- Task item -
Copy nothing from the entries below except the lines from the one containing "Instruction: Open the Objects menu item" through the one containing "Task: Click the microexcel.ru sheet tab", and copy those exactly.

- Pixel coordinate grounding data -
+++

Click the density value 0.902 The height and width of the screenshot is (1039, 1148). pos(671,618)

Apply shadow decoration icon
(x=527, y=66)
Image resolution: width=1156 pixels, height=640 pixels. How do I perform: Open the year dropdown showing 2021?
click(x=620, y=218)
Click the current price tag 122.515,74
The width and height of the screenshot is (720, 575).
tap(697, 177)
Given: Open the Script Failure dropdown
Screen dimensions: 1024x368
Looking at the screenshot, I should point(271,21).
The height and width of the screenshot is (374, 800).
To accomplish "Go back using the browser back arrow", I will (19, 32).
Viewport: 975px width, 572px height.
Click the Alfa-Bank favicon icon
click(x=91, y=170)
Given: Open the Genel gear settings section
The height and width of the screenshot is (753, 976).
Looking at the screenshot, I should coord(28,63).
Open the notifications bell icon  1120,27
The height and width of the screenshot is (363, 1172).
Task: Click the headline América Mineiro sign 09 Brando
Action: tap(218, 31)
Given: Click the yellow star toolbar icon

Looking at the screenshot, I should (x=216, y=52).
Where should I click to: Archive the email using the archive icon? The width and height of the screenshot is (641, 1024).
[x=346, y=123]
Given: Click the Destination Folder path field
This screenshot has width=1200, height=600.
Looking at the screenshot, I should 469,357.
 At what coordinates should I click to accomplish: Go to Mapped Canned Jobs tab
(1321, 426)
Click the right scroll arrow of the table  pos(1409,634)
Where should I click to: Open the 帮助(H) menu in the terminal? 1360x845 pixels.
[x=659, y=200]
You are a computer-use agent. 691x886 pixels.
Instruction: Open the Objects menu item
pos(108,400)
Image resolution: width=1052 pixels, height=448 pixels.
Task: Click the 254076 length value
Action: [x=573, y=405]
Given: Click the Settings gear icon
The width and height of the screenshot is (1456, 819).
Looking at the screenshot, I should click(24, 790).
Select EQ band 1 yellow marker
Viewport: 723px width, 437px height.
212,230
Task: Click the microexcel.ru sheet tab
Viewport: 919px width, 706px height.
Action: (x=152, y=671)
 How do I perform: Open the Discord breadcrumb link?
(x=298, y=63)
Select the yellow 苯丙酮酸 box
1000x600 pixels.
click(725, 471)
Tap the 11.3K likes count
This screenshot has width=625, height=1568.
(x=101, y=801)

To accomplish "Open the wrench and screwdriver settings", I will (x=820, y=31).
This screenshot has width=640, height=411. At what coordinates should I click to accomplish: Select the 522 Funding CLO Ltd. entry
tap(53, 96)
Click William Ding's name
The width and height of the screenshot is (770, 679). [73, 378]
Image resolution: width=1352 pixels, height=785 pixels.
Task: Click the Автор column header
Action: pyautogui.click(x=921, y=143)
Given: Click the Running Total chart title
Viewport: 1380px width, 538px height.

+++

- Answer to the exercise -
Instruction: Open the Objects menu item
pos(108,400)
Image resolution: width=1052 pixels, height=448 pixels.
Task: Click the 254076 length value
Action: [x=573, y=405]
Given: Click the Settings gear icon
The width and height of the screenshot is (1456, 819).
Looking at the screenshot, I should click(24, 790).
Select EQ band 1 yellow marker
Viewport: 723px width, 437px height.
212,230
Task: Click the microexcel.ru sheet tab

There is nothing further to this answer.